● **Data records**
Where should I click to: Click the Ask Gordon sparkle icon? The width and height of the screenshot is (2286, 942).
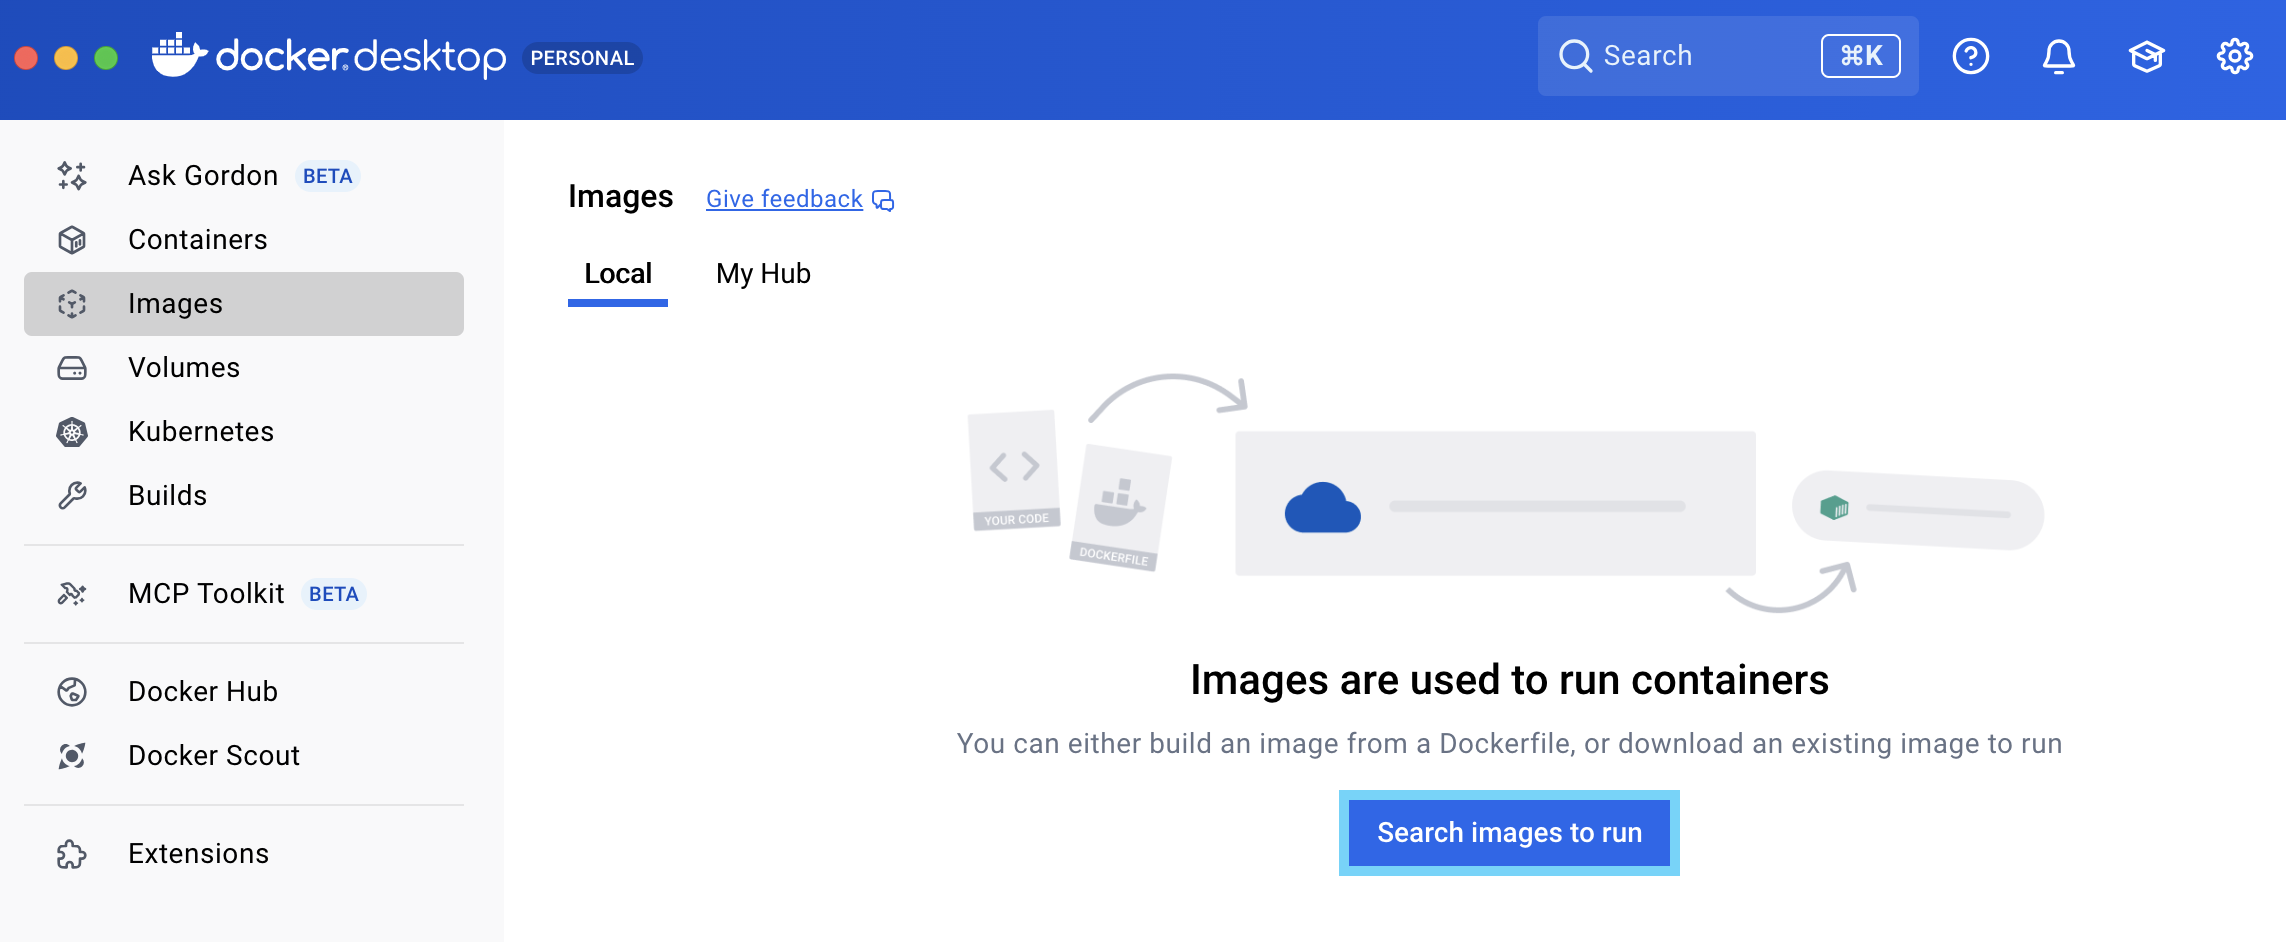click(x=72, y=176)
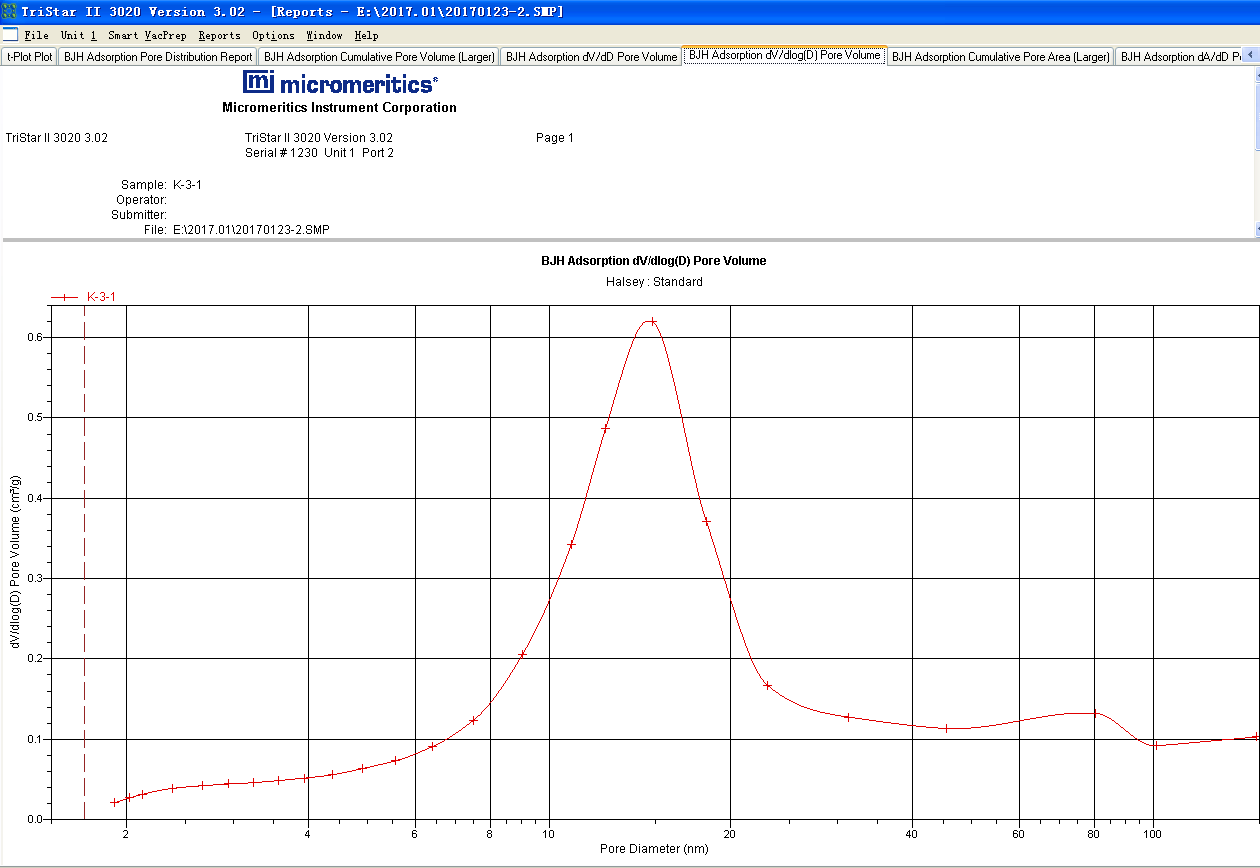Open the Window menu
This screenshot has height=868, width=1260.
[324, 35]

● **What you are asked to do**
Each line above is to be copied exactly, and the pictures are to be dropped.

● **Result of this exercise**
Where should I click to: Click the Ask Gordon sparkle icon? The width and height of the screenshot is (2286, 942).
click(x=72, y=176)
Open the Window menu
This screenshot has height=868, width=1260.
[324, 35]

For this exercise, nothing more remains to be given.